The crux of the Khanna Committee report is that rail safety in the country is an area that needs urgent investment - in new stocks of assets. Almost every category of the Indian Railways' assets is in need of not just repair but outright replacement. This applies not just to its aged rolling stock but to tracks, signalling gear and bridges. The committee emphasised that the Railways could not replace overnight such a huge backlog. For the sake of safety, the committee recommended that the government step in and take the responsibility for the replacement of overaged stocks. In doing this, the committee was also guided by the fact that the Railways cannot function on purely commercial lines.

The Indian Railways, contrary to its general portrayal as a bleeding business venture of the Indian state, actually makes a substantial operating profit. For instance, the last Railway Budget envisaged that the Railways would earn traffic receipts amounting to about Rs.40,000 crores during the current year. After accounting for expenditures, the Railways are projected to be left with a surplus of Rs.2,183 crores. The Railways, after accounting for dividend amounting to Rs.1,352 crores, are projected to have a surplus of about Rs.830 crores. Of this, Rs.511 crores is for appropriation to the Railway Development Fund, Rs.303 crores to the Railway Safety Fund established by Mamata Banerjee and the remaining Rs.17.43 crores to the Capital Fund. Apart from these, there is the Depreciation Reserve Fund. Since all these funds are basically meant to bring about a regeneration of capital assets, the expenditure from each has implications for safety. The classification of Plan heads in the Railway Budget allows for investments under heads that have a bearing on safety in the Indian Railways. Thus, track renewal, bridge works, rolling stock and other heads figure separately in the Budget.

Critics of the government suggest that the fare hike is nothing but an ill-concealed attempt at resource mobilisation in the face of a serious threat of the last Budget's calculations going haywire. They fear that the hike will enable the Railway Ministry to shuffle allocations for heads that have a safety implication into the new safety fund without actually incurring additional expenditure. Meanwhile, the Finance Ministry's commitment, spread over a rather long time scale of five years, raises doubts about whether the Fund will actually result in safer rail travel. The only thing that is certain is that passengers will pay more with immediate effect.
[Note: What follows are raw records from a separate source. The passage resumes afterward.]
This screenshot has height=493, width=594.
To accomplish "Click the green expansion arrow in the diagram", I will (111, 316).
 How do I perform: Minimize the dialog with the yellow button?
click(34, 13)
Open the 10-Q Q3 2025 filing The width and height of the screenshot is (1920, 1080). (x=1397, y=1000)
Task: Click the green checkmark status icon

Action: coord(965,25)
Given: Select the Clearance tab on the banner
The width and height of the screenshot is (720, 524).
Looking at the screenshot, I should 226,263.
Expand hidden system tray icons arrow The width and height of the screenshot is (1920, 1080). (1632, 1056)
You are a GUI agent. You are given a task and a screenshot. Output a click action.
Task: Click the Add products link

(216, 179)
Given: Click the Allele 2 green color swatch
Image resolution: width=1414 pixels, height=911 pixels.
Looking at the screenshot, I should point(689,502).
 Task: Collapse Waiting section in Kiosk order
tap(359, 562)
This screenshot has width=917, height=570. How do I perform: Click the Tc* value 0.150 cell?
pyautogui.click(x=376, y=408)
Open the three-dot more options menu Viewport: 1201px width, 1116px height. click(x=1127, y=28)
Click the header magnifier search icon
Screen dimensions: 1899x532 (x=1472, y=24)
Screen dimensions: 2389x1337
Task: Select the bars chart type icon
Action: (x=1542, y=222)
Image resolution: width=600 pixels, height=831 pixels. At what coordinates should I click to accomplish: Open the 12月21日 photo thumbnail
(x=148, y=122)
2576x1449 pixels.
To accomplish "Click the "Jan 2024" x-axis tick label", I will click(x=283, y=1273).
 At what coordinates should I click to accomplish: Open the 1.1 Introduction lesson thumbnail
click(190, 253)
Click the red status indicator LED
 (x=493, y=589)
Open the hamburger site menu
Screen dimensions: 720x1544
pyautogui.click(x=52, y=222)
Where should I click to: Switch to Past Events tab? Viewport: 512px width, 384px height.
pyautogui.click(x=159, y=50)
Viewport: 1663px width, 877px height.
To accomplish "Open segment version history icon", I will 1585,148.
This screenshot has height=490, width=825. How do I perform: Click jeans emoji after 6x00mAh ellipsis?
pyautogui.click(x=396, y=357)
The regressive nature of the fare hike has attracted criticism. The uniform surcharge of one rupee on every "originating passenger"(simply put, any passenger who buys a journey ticket) travelling to a distance of up to 500 km implies that the burden will fall heavily on short distance travellers, particularly those commuting by suburban trains. In percentage terms, the rate of increase will be heavy for these commuters. For instance, a passenger who used to pay Rs.4 for a trip in the Mass Rapid Transit System (MRTS) in Chennai will now have to pay Rs.5 (including one rupee as surcharge), implying an increase of 25 per cent. By any standard, this is a steep increase. Second class season ticket holders travelling on such rail systems will have to pay Rs.10 as surcharge. In effect, the surcharge will affect low- and middle-income passengers more than others.

The impact of this sharp increase in fares could have other consequences, which have a bearing on safety. R. Elangovan, working president of the Dakshin Railway Employees Union (DREU), told Frontline that the fare hike would result in suburban rail passengers being "chased to the roads" because of the wider differential between train and bus fares.